Enhanced security isn’t just a baseline requirement; when approached in the right way, it can be a marketing opportunity too. Take Canadian Tire; the retailer has built security — enabled by Firedome technology — into the heart of its Noma iQ devices, even going as far as to trademark its DataGuard cyber security tech. 

The DataGuard security label is displayed on the box of every device that it sells, both reassuring customers and providing Canadian Tire with a powerful differentiation point in a competitive market. 

A box of Noma iQ Smart WiFi LED Bulbs. The DataGuard symbol at the top right of the packaging is a powerful differentiator leveraging superior security for Canadian Tire.

4. Built-in sustainability 

For lots of customers, connected devices are a chance to reduce their own impact on the environment. Smart lighting and smart meters don’t just cut back on the bills, after all — customers see them as a chance to cut back on the amount of energy they consume, too. 

But customers don’t want to shoulder the burden of sustainability alone; they’re increasingly looking for IoT brands to reduce their own environmental impact. 

Compared to, say, the automotive industry or the fossil fuel sector, it’s easy to overlook the role of connected devices in climate change. But, in reality, digital technology is responsible for 4% of greenhouse gas emissions. And many components of IoT devices are extremely difficult to reuse or recycle. 

As consumers become more aware of issues like these, sustainability is beginning to influence more and more of their purchase decisions. In fact, one in four customers surveyed by GWI said that they check for information on the sustainability of personal electronics before buying them.

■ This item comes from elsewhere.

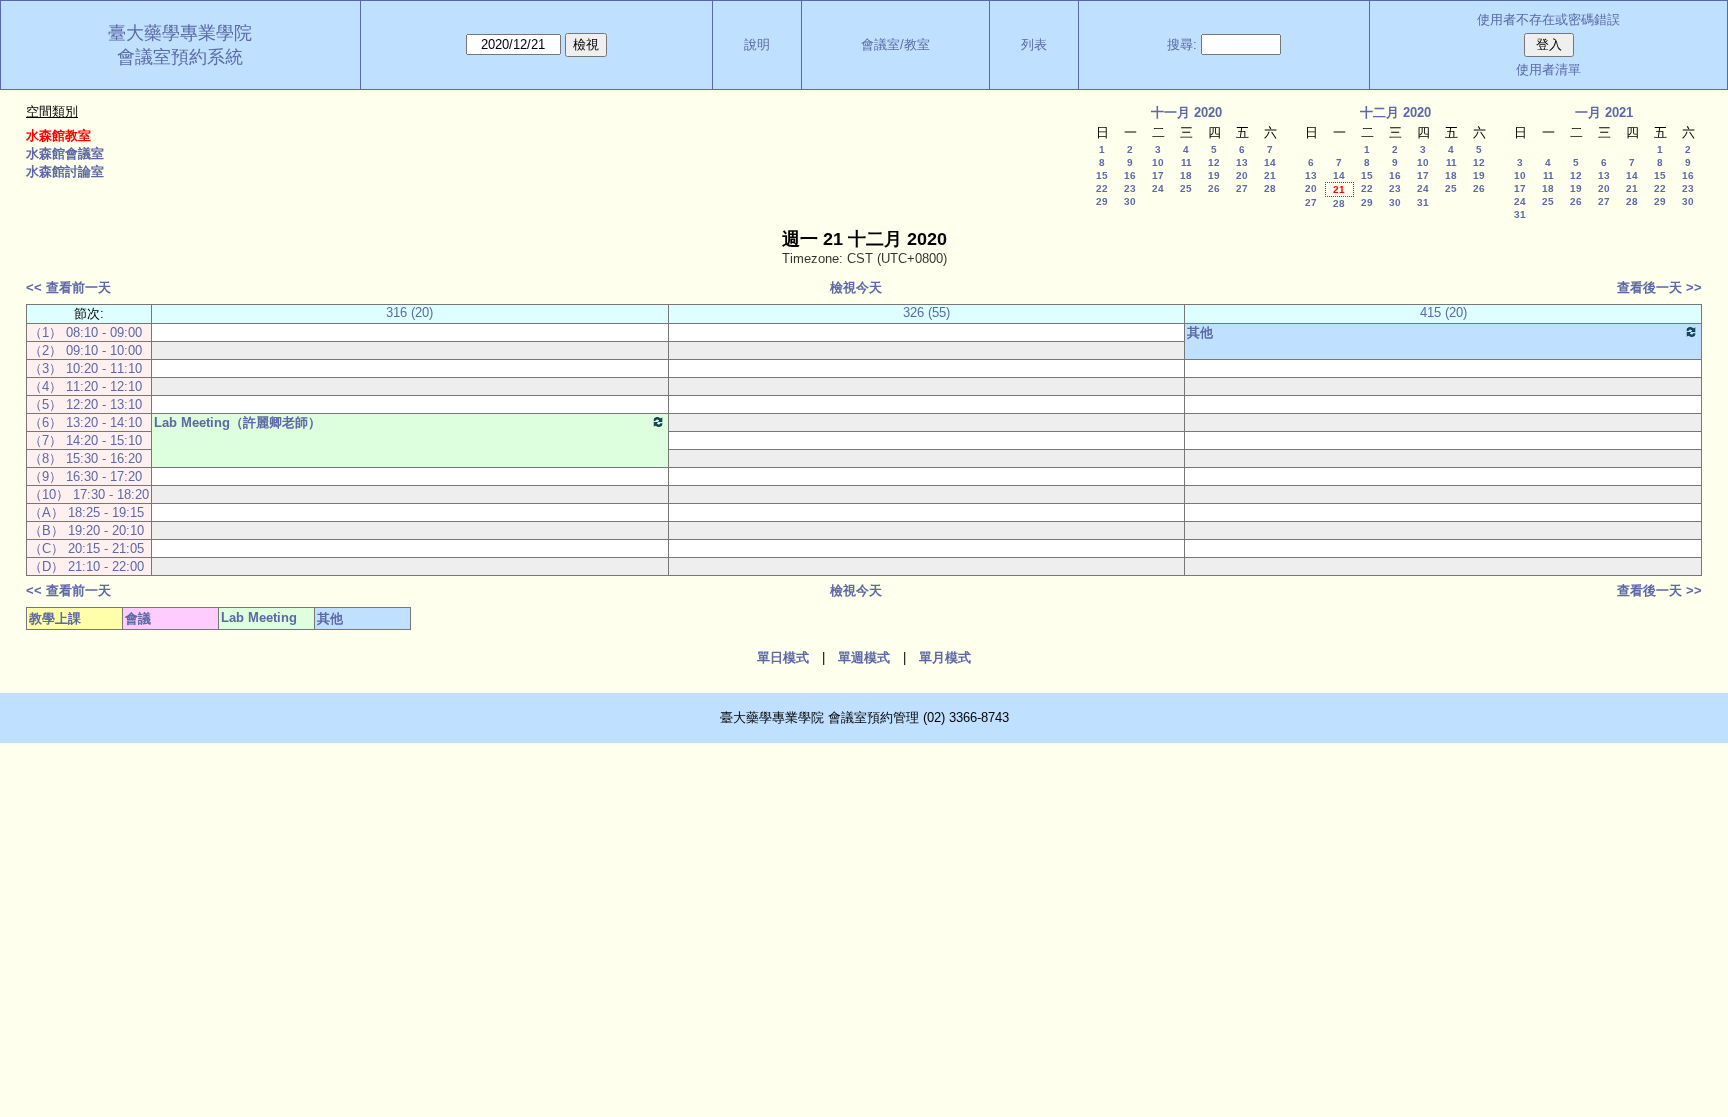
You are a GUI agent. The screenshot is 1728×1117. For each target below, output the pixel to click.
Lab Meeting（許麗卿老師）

If you want your IoT devices to attract — or continue attracting — eco-conscious customers, you’ll need to show them that you’ve made sustainability a priority. The good news is that there’s more than one way to achieve this: 

  • Look into using more recycled components in your IoT devices. Follow Google’s lead: In 2020, the company reached its goal of having all Made by Google devices made from recycled materials two years ahead of schedule. 
  • Explore ways to recycle your device components after use — like Apple, whose customers currently recycle more devices than customers of any other electronics brand. 
  • Invest in carbon offsets to counterbalance the emissions created by any cloud computing or data transfer associated with your devices. 

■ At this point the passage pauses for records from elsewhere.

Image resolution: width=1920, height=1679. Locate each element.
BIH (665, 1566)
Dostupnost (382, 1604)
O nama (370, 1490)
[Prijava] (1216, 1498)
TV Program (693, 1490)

Do your connected devices have what it takes?

Nowadays, customers have a pretty good idea of what they want from the connected devices they welcome into their homes. 

And, as we’ve seen, some features that were once optional are now non-negotiable. If you want to truly stand out in a competitive market, you’ll need to: 

  • Provide seamless integration between your devices and the rest of the customer’s smart home
  • Simple user friendly interfaces (UI&UX)
  • Give the customer iron-clad protection from hackers
  • Make sustainability a priority when you’re building and running your devices.

Give customers the protection, integration, and sustainability they’re looking for, and you’ll put yourself way ahead of many other IoT product leaders on the market.